[Excerpts from a dataset]
^^^^

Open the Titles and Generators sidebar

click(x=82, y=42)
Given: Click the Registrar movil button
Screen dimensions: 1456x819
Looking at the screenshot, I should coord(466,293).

^^^^

Write out each line exactly, starting with the line that contains "Given: Click the Registrar movil button" and stopping after the last line of the data.

▶ **Reply to the exercise**
Given: Click the Registrar movil button
Screen dimensions: 1456x819
Looking at the screenshot, I should coord(466,293).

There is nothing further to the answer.